Writing shell scripts

Shell scripting, at its most basic, is taking a series of commands you might type at a command line and putting them into a file, so you can reproduce them again at a later date, or run them repeatedly without having to type them over again. You can use scripts to automate repeated tasks, handle complex tasks that might be difficult to do correctly without repeated tries, redoing some of the coding, or both.

Available shells

For scripting under BlackBerry 10 OS you can use the ksh shell, a public-domain implementation of the Korn shell. The sh command is usually a symbolic link to ksh. For more information about this shell, see:

  • The Using the command line
  • The entry for ksh in Utilities
  • Rosenblatt, Bill, and Arnold Robbins. 2002. Learning the Korn Shell, 2nd Edition. Sebastopol, CA: O'Reilly & Associates. ISBN 0-596-00195-9

BlackBerry 10 OS also supplies or uses some other scripting environments:

  • An OS buildfile has a script file section tagged by +script. The mkifs parses this script, but it's executed by procnto at boot time. It provides a very simple scripting environment, with the ability to run a series of commands, and a small amount of synchronization.
  • sed is a stream editor, which makes it most useful for performing repeated changes to a file, or set of files. It's often used for scripts, or as a utility within other scripts.
  • gawk (GNU awk) is a programming language for pattern matching and working with the contents of files. You can also use it for scripting or call it from within scripts.

In general, a shell script is most useful and powerful when working with the execution of programs or modifying files in the context of the file system, whereas sed, gawk, and perl are primarily for working with the contents of files. For more information, see:

  • the entries for gawk and sed in the Utilities Reference
  • Robbins, Arnold, and Dale Dougherty. 1997. sed & awk, 2nd Edition. Sebastopol, CA: O'Reilly & Associates. ISBN 1-56592-225-5
  • Schwartz, Randal L., and Tom Phoenix. 2001. Learning Perl. Sebastopol, CA: O'Reilly & Associates. ISBN 0-59600-132-0

Running a shell script

You can execute a shell script in these ways:

  • Invoke another shell with the name of your shell script as an argument:
    sh myscript
  • Load your script as a dot file into the current shell:
    . myscript
  • Use chmod to make the shell script executable, and then invoke it, like this:
    chmod 744 myscript
    ./myscript

    In this instance, your shell automatically invokes a new shell to execute the shell script.

The first line

The first line of a script can identify the interpreter to use. The first line of many—if not most—shell scripts is in this form:

#! interpreter [arg]

For example, a Korn shell script likely starts with:

#! /bin/sh

The line starts with a #, which indicates a comment, so the line is ignored by the shell processing this script. The initial two characters, #!, aren't important to the shell, but the loader code in procnto recognizes them as an instruction to load the specified interpreter and pass it:

  1. The path to the interpreter
  2. The optional argument specified on the first line of the script
  3. The path to the script
  4. Any arguments you pass to the script

For example, if your script is called my_script, and you invoke it as:

./my_script my_arg1 my_arg2 ...

then procnto loads:

interpreter [arg] ./my_script my_arg1 my_arg2 ...

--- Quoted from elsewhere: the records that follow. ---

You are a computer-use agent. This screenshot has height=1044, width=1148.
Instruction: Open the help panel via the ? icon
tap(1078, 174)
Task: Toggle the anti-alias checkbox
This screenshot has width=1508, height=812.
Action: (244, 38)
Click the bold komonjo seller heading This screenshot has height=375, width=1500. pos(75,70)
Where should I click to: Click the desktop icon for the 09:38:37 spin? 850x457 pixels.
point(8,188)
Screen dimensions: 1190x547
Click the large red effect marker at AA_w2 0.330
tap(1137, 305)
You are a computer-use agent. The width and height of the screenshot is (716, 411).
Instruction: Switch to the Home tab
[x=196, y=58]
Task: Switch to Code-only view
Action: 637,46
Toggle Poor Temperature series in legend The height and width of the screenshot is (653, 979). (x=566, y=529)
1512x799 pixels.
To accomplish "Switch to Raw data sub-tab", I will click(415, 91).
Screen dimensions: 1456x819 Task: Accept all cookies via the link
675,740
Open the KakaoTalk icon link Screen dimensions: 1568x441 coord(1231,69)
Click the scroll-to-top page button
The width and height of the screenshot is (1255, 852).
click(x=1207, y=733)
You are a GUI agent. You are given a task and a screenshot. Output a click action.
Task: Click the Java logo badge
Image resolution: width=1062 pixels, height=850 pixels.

  • The interpreter can't be another #! script.
  • The kernel ignores any setuid and getuid permissions on the script; the child still has the same user and group IDs as its parent. (For more information, see Setuid and setgid.

Some interpreters adjust the list of arguments:

  • ksh removes itself from the arguments
  • gawk changes its own path to be simply gawk
  • perl removes itself and the name of the script from the arguments, and puts the name of the script into the $0 variable

For example, let's look at some simple scripts that echo their own arguments.

Arguments to a ksh script

Suppose we have a script called ksh_script that looks like this:

#! /bin/sh
echo $0
for arg in "$@" ; do
  echo $arg
done

If you invoke it as ./ksh_script one two three, the loader invokes it as /bin/sh ./ksh_script one two three, and then ksh removes itself from the argument list. The output looks like this:

./ksh_script
one
two
three

Arguments to a gawk script

Next, let's consider the gawk version, gawk_script, which looks like this:

#!/usr/bin/gawk -f
BEGIN {
        for (i = 0; i < ARGC; i++)
                print ARGV[i]
}

The -f argument is important; it tells gawk to read its script from the given file. Without -f, this script doesn't work as expected.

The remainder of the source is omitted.